COLUMN: 'Potter' books read by my grandmother opened up a new world


maddiemug

The soft, carpeted steps below my feet turned to stone with each step I took.

Down into my inviting and comfortable basement I went. The longer I looked, the more it morphed into a dark corridor. The knob was gone on the door to the guest bedroom where my grandmother resided. There was a portrait of a fat woman singing opera in its place, subsequently asking for a password.

“Banana Fritters,” I said as the fat lady swung the portrait open. The room was no longer a comfortable bedroom but a common room filled with chairs and couches all directed toward a beautiful and brightly lit fireplace. My grandmother sat on a couch facing the fire, book in hand, beckoning me to the spot beside her by gently tapping the empty cushion.

Or at least that’s how I saw the guest bedroom in my house when my grandmother visited when I was seven years old.

For every visit my grandmother made to my house, I would wander down the stairs to the guest room. She would pat the spot beside her in the bed while waving “Harry Potter and the Sorcerer’s Stone” above her head. I would leap into bed, quickly curling up beside her, as she began to read where we left off on her previous visit. I would sit for hours listening to the story of the “Boy Who Lived.”

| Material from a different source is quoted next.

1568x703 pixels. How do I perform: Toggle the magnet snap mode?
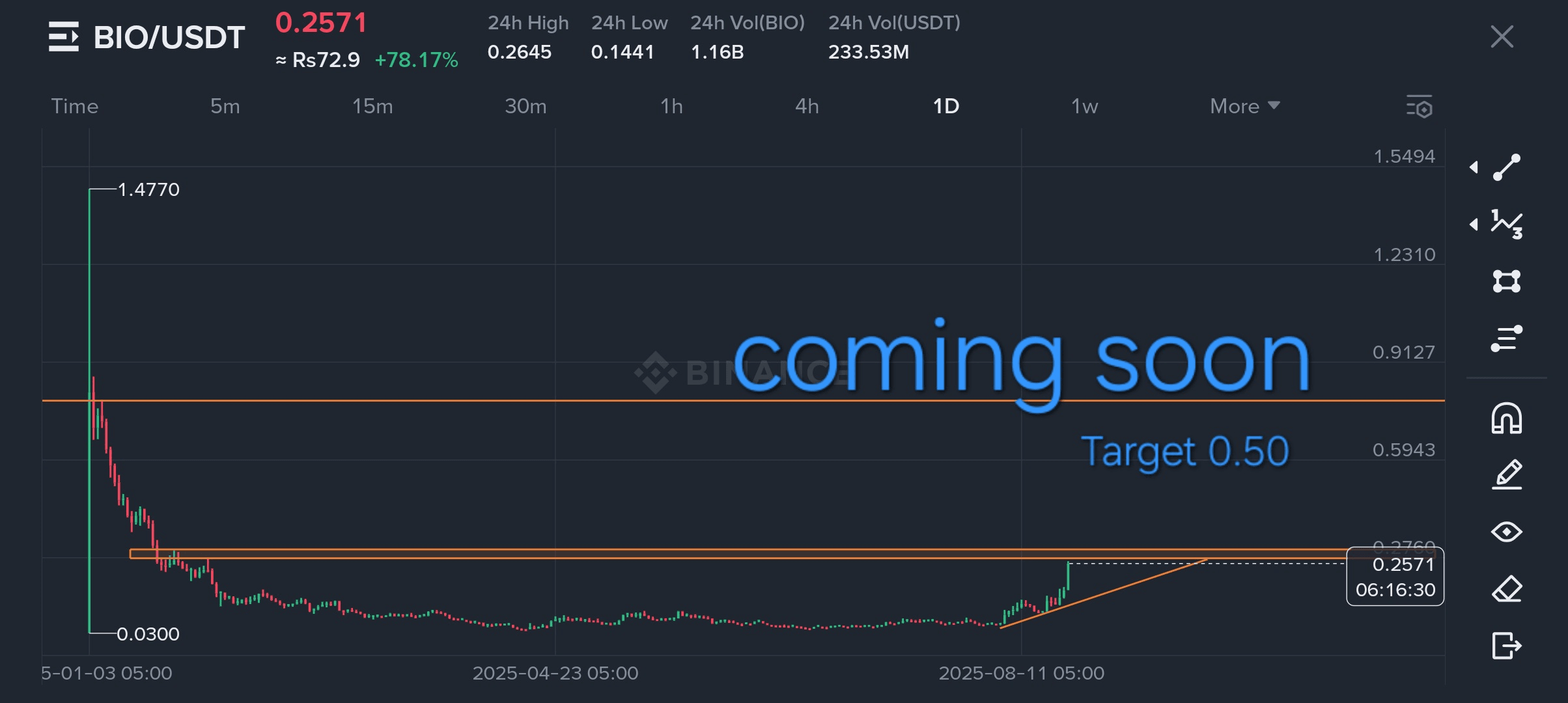point(1506,418)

I loved following along, reading the text silently as the power in her voice told the magical tale. Other times, I would watch the smile lines crease and the stress wrinkles scrunch up as the story changed. The excitement in her eyes and voice instilled a love for the novel and series. Each day my grandmother was not at my house, I would crave to hear the rest of the book. I would grab the book off the shelf and attempt to read it to myself. It would take me twice as long as it took her to read the pages. My imagination was not able to wander to the vivid corridors and the magic disappeared. I always attempted it, but I could not have that same experience without her.

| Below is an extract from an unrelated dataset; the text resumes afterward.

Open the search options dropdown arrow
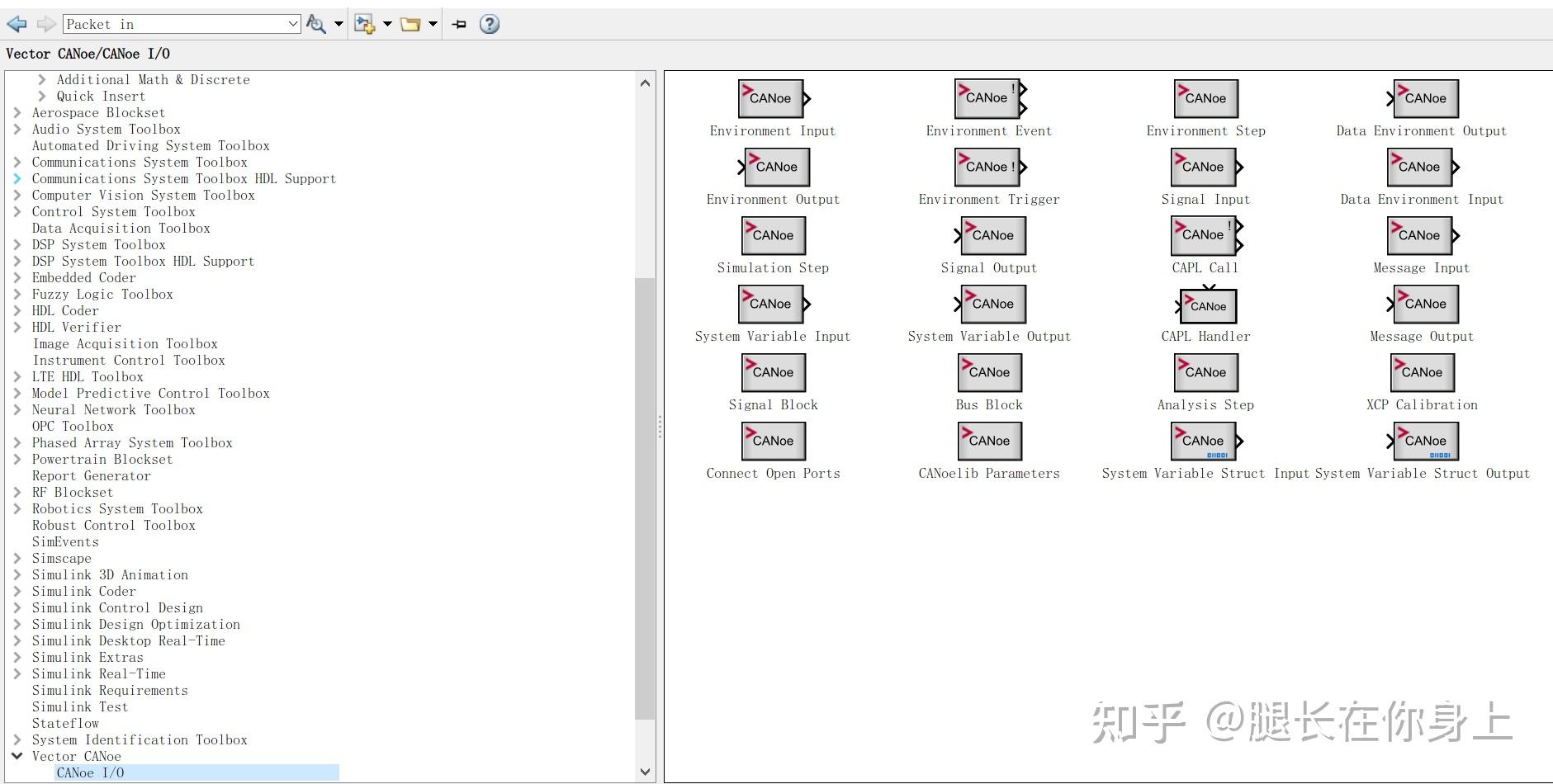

My reading level began to go beyond my age with each page that passed. She led me to see the power of the written word and infused her love for it into me.

I began to read more often then ever before. I would pick up every book I could get my hands on.

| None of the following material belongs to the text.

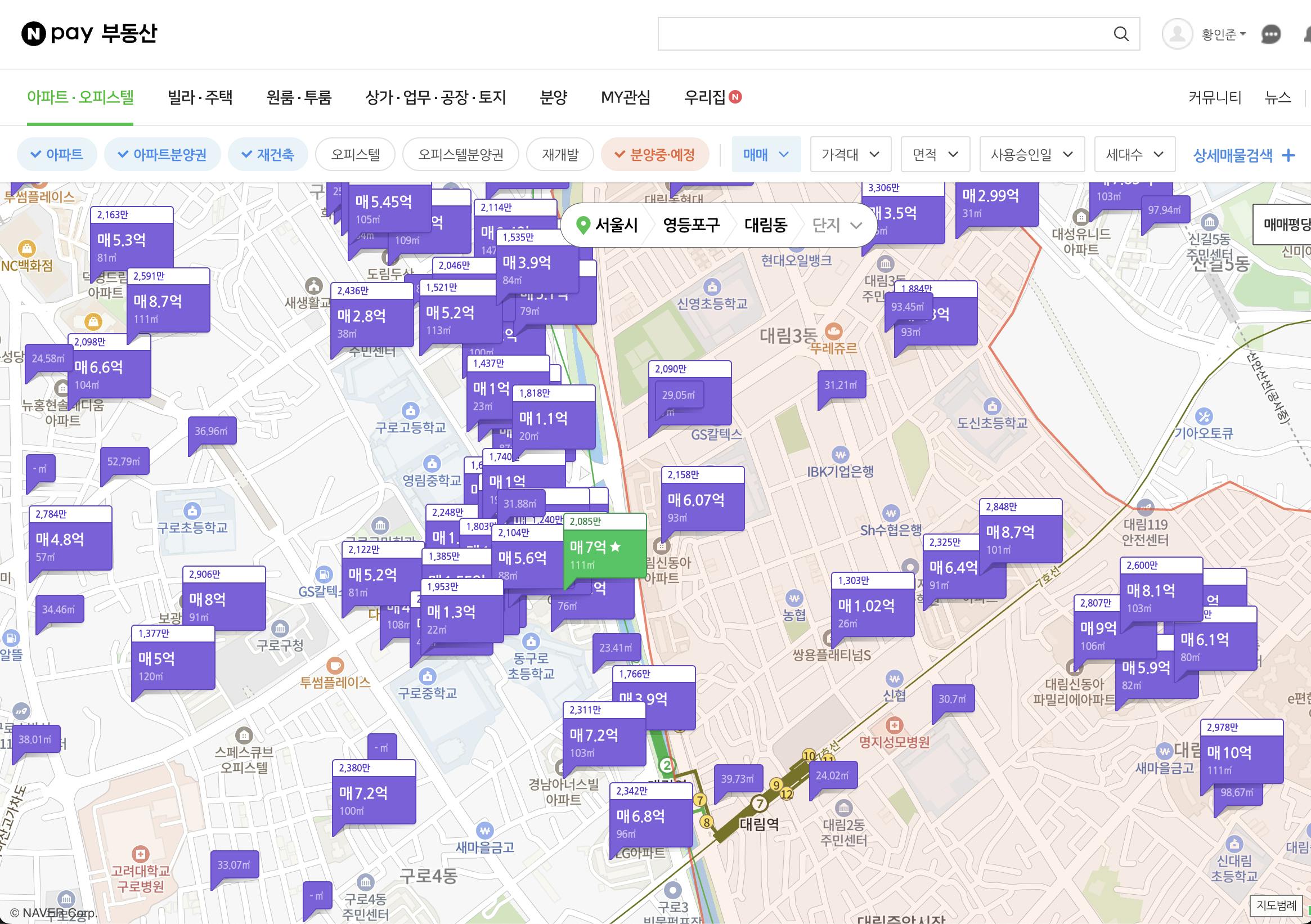
Task: Disable the 분양중·예정 filter
Action: tap(655, 154)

My grandmother passed away before we were able to finish the story. A few years later, I picked it up and was finally able to finish it. The love for the story still remained, even though I thought it never would.

I quickly read the books in the series that were out at the time, and as anticipation grew for each new book that would come out, I would be reminded of the mornings she and I would spend curled up in bed reading.

I found other books to pass the time while waiting for the new books to be published. Yet, nothing compared to the “Harry Potter” series in my mind. No other book took me to quite another world, or as deep into my own imagination.

They hold a special place in my heart. Each winter, I’ll pick the first book up, sit by the fire and read through it with the same thrill it held the first time I read it.